*Exercise aim*. Copy every line of the listing below verbatim, keeping each one as it stands.

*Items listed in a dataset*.
--*--

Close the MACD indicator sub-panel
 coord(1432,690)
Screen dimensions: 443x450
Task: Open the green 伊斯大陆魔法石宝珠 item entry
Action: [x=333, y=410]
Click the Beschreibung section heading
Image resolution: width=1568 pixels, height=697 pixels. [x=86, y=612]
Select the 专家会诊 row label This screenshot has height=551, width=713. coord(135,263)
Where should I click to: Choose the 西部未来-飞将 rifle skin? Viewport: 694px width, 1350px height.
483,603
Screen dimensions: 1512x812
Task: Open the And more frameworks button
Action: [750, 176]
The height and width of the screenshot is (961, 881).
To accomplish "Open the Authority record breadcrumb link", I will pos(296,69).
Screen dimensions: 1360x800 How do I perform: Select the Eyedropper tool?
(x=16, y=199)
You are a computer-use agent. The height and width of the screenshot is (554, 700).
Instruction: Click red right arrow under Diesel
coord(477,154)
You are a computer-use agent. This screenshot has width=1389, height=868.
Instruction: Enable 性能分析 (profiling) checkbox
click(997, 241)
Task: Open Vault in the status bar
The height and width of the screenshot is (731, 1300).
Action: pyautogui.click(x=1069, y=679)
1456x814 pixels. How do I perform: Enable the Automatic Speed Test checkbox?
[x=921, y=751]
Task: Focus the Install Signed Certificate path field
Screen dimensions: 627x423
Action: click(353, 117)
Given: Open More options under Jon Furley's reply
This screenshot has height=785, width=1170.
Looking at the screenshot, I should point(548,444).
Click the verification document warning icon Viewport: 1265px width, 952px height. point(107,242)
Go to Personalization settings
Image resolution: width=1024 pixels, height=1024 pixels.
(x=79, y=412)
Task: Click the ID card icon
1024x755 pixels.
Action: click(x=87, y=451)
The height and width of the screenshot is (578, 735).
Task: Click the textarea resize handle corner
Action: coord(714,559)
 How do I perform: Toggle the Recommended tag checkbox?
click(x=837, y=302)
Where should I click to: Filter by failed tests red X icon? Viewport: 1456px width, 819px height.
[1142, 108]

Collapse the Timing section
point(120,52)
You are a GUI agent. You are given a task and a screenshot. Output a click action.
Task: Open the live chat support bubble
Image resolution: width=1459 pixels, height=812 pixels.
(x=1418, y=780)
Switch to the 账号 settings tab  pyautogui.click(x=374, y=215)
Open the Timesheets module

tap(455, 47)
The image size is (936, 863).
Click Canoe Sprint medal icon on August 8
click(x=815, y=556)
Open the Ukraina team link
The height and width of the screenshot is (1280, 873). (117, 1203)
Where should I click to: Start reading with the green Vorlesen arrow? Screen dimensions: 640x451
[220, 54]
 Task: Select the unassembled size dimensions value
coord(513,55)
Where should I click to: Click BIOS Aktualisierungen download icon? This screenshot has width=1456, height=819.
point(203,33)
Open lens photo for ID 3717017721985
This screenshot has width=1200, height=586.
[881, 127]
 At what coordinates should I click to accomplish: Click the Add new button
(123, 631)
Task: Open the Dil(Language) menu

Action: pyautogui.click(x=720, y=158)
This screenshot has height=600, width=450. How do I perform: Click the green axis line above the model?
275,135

--*--

*Complete output*.
Close the MACD indicator sub-panel
 coord(1432,690)
Screen dimensions: 443x450
Task: Open the green 伊斯大陆魔法石宝珠 item entry
Action: [x=333, y=410]
Click the Beschreibung section heading
Image resolution: width=1568 pixels, height=697 pixels. [x=86, y=612]
Select the 专家会诊 row label This screenshot has height=551, width=713. coord(135,263)
Where should I click to: Choose the 西部未来-飞将 rifle skin? Viewport: 694px width, 1350px height.
483,603
Screen dimensions: 1512x812
Task: Open the And more frameworks button
Action: [750, 176]
The height and width of the screenshot is (961, 881).
To accomplish "Open the Authority record breadcrumb link", I will pos(296,69).
Screen dimensions: 1360x800 How do I perform: Select the Eyedropper tool?
(x=16, y=199)
You are a computer-use agent. The height and width of the screenshot is (554, 700).
Instruction: Click red right arrow under Diesel
coord(477,154)
You are a computer-use agent. This screenshot has width=1389, height=868.
Instruction: Enable 性能分析 (profiling) checkbox
click(997, 241)
Task: Open Vault in the status bar
The height and width of the screenshot is (731, 1300).
Action: pyautogui.click(x=1069, y=679)
1456x814 pixels. How do I perform: Enable the Automatic Speed Test checkbox?
[x=921, y=751]
Task: Focus the Install Signed Certificate path field
Screen dimensions: 627x423
Action: click(353, 117)
Given: Open More options under Jon Furley's reply
This screenshot has height=785, width=1170.
Looking at the screenshot, I should point(548,444).
Click the verification document warning icon Viewport: 1265px width, 952px height. point(107,242)
Go to Personalization settings
Image resolution: width=1024 pixels, height=1024 pixels.
(x=79, y=412)
Task: Click the ID card icon
1024x755 pixels.
Action: click(x=87, y=451)
The height and width of the screenshot is (578, 735).
Task: Click the textarea resize handle corner
Action: coord(714,559)
 How do I perform: Toggle the Recommended tag checkbox?
click(x=837, y=302)
Where should I click to: Filter by failed tests red X icon? Viewport: 1456px width, 819px height.
[1142, 108]

Collapse the Timing section
point(120,52)
You are a GUI agent. You are given a task and a screenshot. Output a click action.
Task: Open the live chat support bubble
Image resolution: width=1459 pixels, height=812 pixels.
(x=1418, y=780)
Switch to the 账号 settings tab  pyautogui.click(x=374, y=215)
Open the Timesheets module

tap(455, 47)
The image size is (936, 863).
Click Canoe Sprint medal icon on August 8
click(x=815, y=556)
Open the Ukraina team link
The height and width of the screenshot is (1280, 873). (117, 1203)
Where should I click to: Start reading with the green Vorlesen arrow? Screen dimensions: 640x451
[220, 54]
 Task: Select the unassembled size dimensions value
coord(513,55)
Where should I click to: Click BIOS Aktualisierungen download icon? This screenshot has width=1456, height=819.
point(203,33)
Open lens photo for ID 3717017721985
This screenshot has width=1200, height=586.
[881, 127]
 At what coordinates should I click to accomplish: Click the Add new button
(123, 631)
Task: Open the Dil(Language) menu

Action: pyautogui.click(x=720, y=158)
This screenshot has height=600, width=450. How do I perform: Click the green axis line above the model?
275,135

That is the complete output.